Saturday, September 20, 2014

War film 1: The Guns of Navarone (1961)

After an introduction to the War Films Podcast idea, we discuss Carl Foreman's WWII adventure tour-de-force, The Guns of Navarone, based on the Alistair MacLean novel and starring Gregory Peck, David Niven, Anthony Quinn and Anthony Quayle. Click the image below to listen to the podcast (32.6MB, 1 hour 30 mins).

Recorded Friday 19 September 2014, edited by Garen Ewing.

Notes and Errata: Kurosawa's Seven Samurai was indeed 1954. Where Eagles Dare has a body count of 100 according to, which places it at no. 62 in the Top 100, though well in the top 20 for its war film category. The ruins at the start of Navarone are indeed the Parthenon, while those used later in the film seem to be the temple ruins at Lindos on Rhodes.

Purchase the DVD from Amazon UK: The Guns of Navarone (1961)


  1. Very enjoyable program! Again, always learn something new, especially from the British view.

    I have seen this film about the same as you, Murray, over the years. So when I learned of the podcast, I made it a point to watch it a few times. TCM helped too, with a recent broadcast.

    At the end of the TCM showing, they said William Holden was the first choice for Mallory, but at the time he was wanting more money. (i read that Holden wanted $750,000, plus 10% of the gross.) The producers didn't want to meet his demands, so Gregory Peck was their second choice.

    After reading the story, Peck told them, he didn't want to do it, because he couldn't believe his character could really do what the scripted called for. (Go in with a small group of men into German held territory, and blow up the guns.) But, he took on the part and gave it his best.
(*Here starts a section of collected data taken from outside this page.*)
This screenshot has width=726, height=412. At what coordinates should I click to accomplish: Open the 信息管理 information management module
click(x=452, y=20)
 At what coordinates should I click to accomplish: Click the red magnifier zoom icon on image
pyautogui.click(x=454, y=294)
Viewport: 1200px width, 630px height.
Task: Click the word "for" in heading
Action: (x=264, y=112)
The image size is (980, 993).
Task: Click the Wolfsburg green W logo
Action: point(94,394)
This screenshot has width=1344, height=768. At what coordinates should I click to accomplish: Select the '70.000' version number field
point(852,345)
The producers got Peck, Niven's and Quinn, well below Holden's asking price.

    Very strong cast, and your right about the women parts. Not decorative roles. Though I did think, they must have been looking out at the gate, longer than the film showed, for Anna to be alone long enough to get at Millers explosives. (I haven't read the book, but was there a similar male character that did the same as she did in the film? She was such a key role here, as Miller (David N.) figured out as the reason they were in hot water so often.)
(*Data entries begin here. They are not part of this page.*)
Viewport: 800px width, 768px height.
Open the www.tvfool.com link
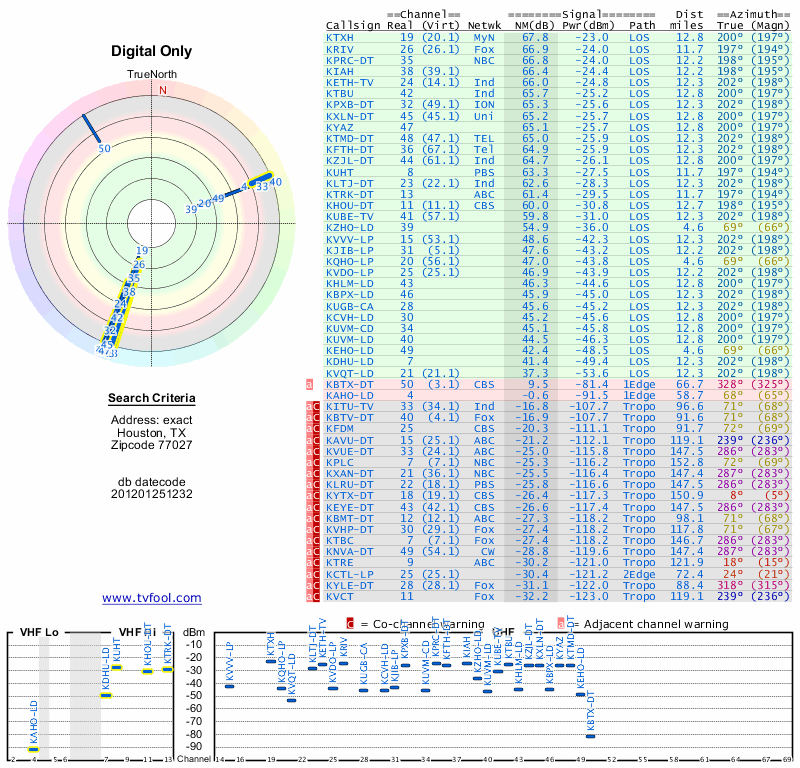point(151,598)
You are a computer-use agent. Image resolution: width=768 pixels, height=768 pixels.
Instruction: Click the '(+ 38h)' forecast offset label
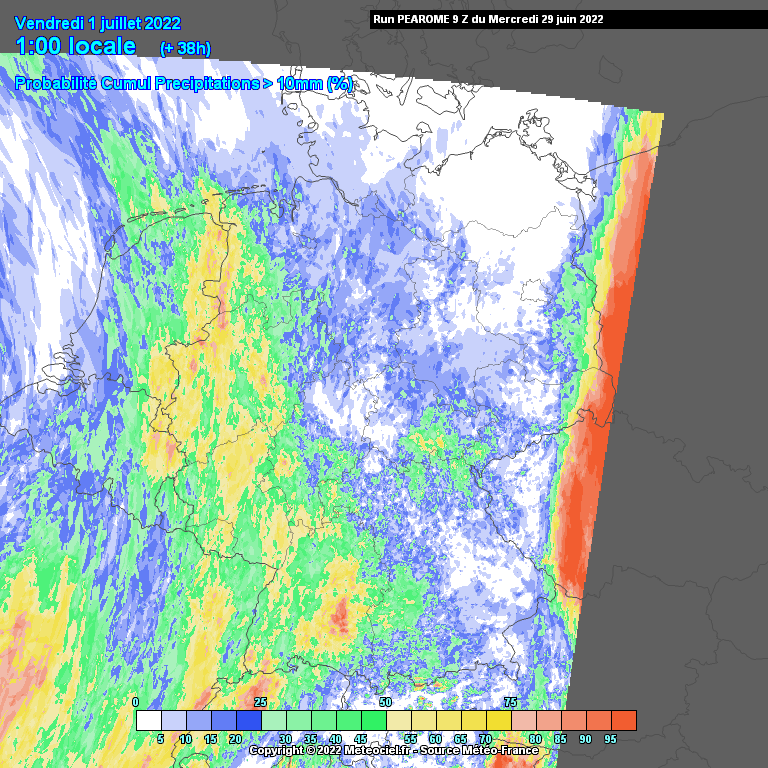click(x=185, y=49)
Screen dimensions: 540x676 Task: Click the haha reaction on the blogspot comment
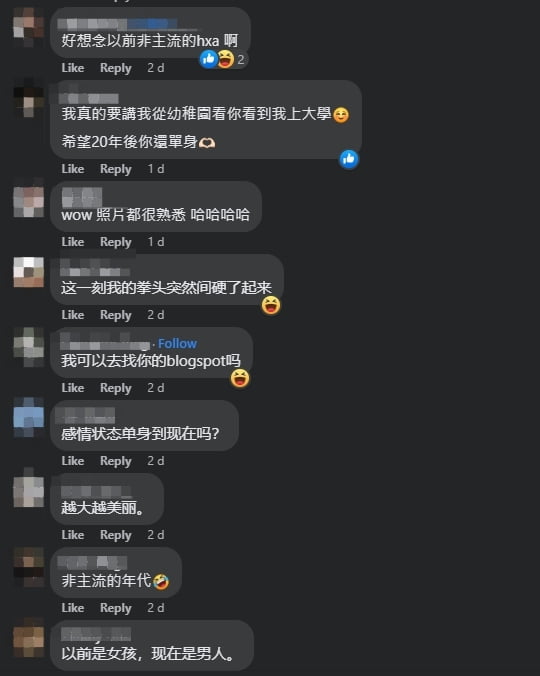[240, 378]
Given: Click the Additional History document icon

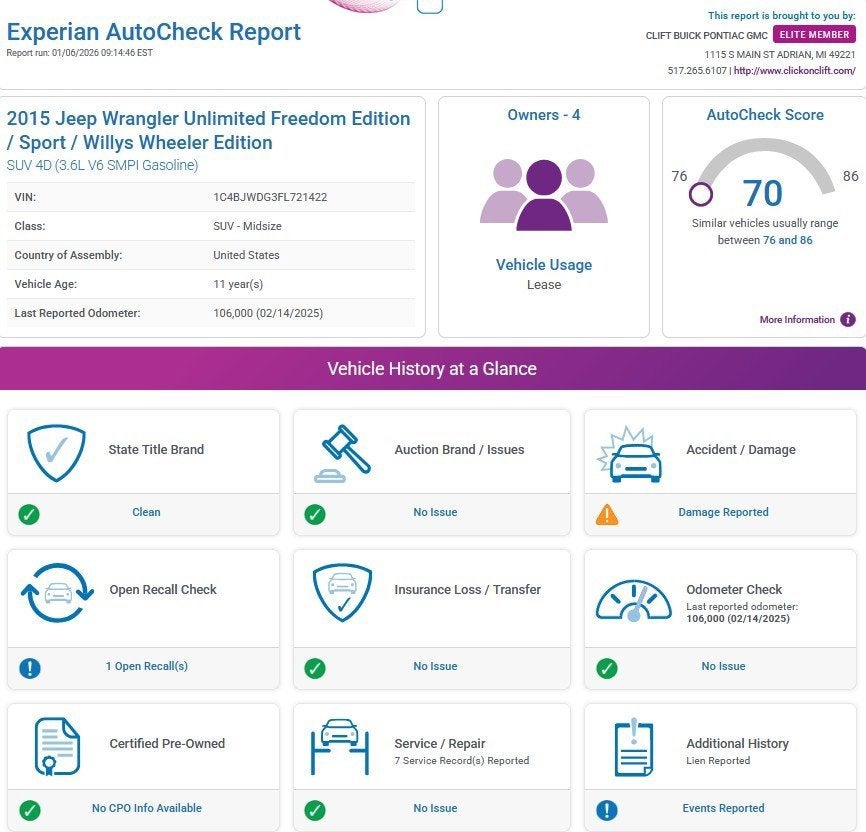Looking at the screenshot, I should pos(634,746).
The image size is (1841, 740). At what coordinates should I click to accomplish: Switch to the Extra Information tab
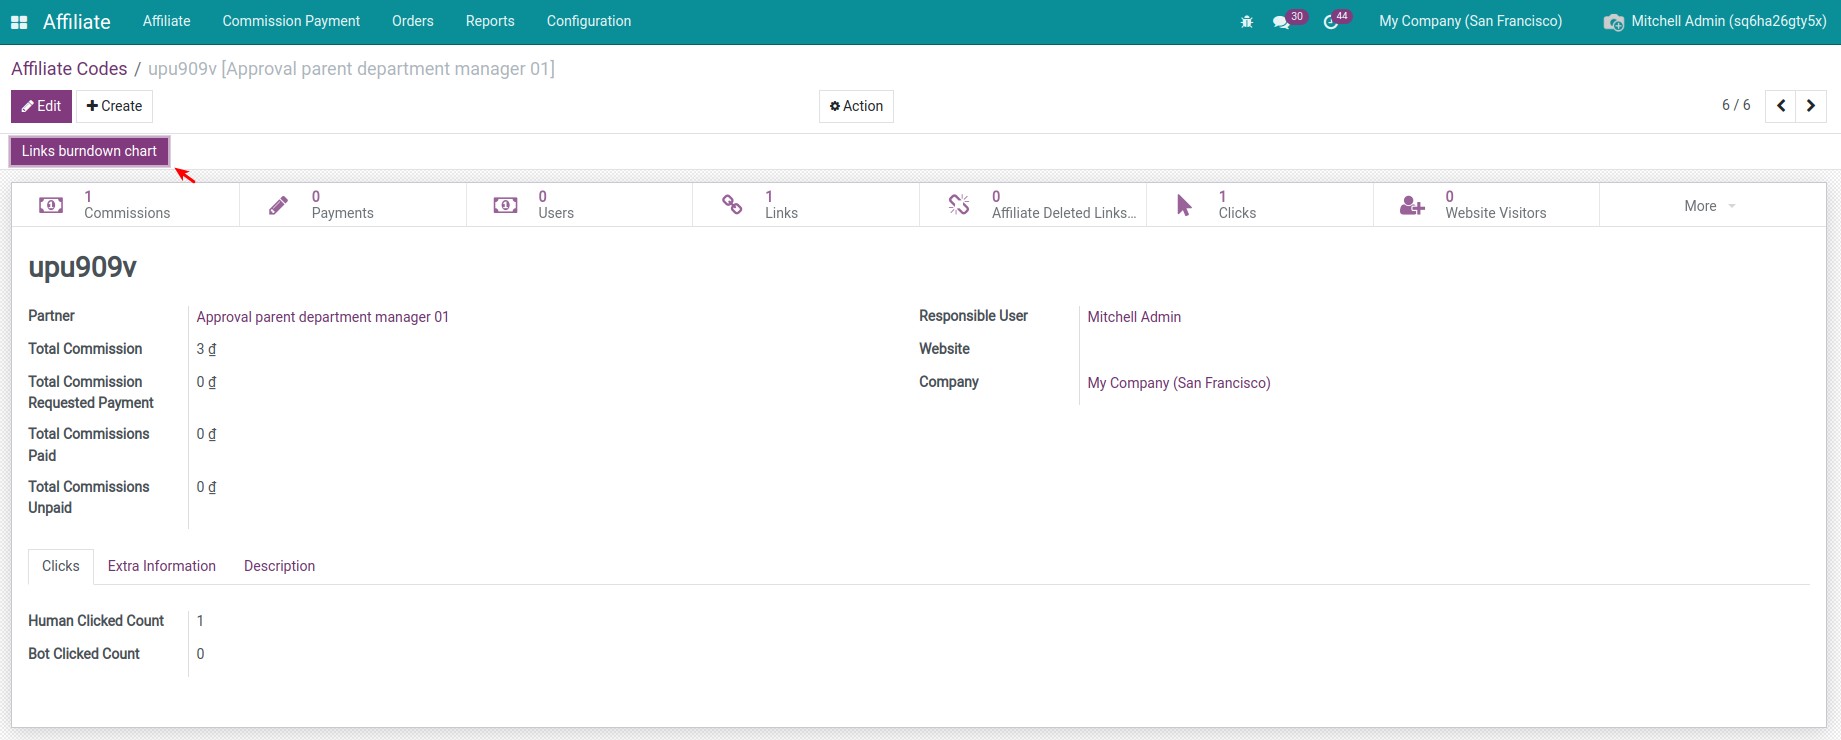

    I agree about the effects being excellent. (I had no idea those planes were models.) I thought the colouring (lighting) of the film (the tones of it), helped make the studio and on location shots, blend in seamlessly.

    Another thing I really enjoyed about watching these older films, is the lack of the "f" word being used. So many later films are overloaded with it. Funny thing is, I rarely ever heard profanity from anyone when I was growing up. Didn't hear it hardly at all, until college. Now I hear young kids and teens saying it all the time, as if they don't know any other better way of saying things. But pop culture is full of it for years now.) Just sounds like people have gotten lazy with language. I know the history of such words being banned in films, etc., but it's a pleasure to hear people talk more intelligently, instead loading every sentence with profanity. This had cussing, but it wasn't overloaded with it in every sentence.
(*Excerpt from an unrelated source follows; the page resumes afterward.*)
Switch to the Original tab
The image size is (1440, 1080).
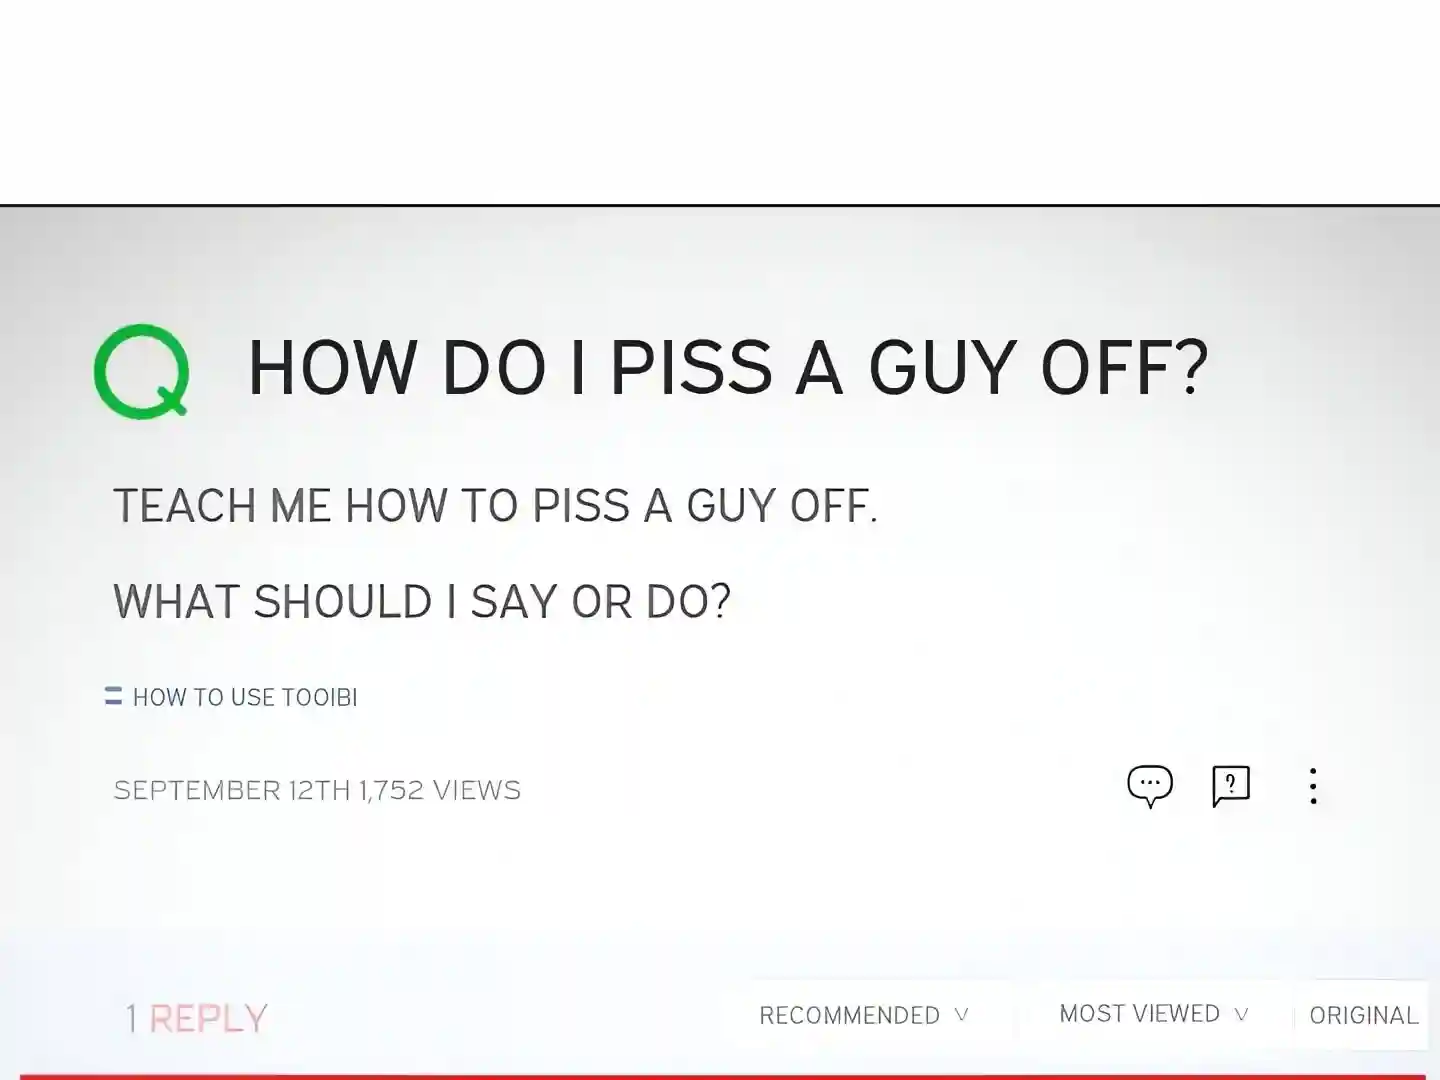[x=1363, y=1015]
    The podcast entry music was great. (Actually missed hearing it at the end. :-)
    Looking forward to the next program!

  2. Thanks for the thoughts, and info! I didn't know about Peck's reluctance to take the role. One thing I did hear was how everyone would be reluctant to appear first on set, so the director did a deal with Peck, asking him to come first on set, then leave when other people started to arrive, so that he could then make a second entrance as _not_ being the first on set! Strange, the ways of film stars...

    Glad you liked the music!

  3. Interesting point about the stars. It does seem like a strange world.

    By the way, I was looking up about the ship sounds at the end of the movie to see if I could learn anything more about it. I found a few items, but not much. But I did run into a page called 'Authentic navy alarm sounds.' (If you google that complete phrase, you should find it.)

    They had one listing of a siren that sounded a bit like that sound in the film. It was called an antique Star Brass Steam Siren. It says, it was used often in WWII movies. The recording they have is very short, but I think if blown differently, might be like the one in the film. At least, the closes item I can find.

    (Again, very glad you have this podcast series. We just recently watched 'A Bridge too Far' and were plainly blown away by it! Talk about a film that we never heard much about here, but glad we know it now.) Cheers!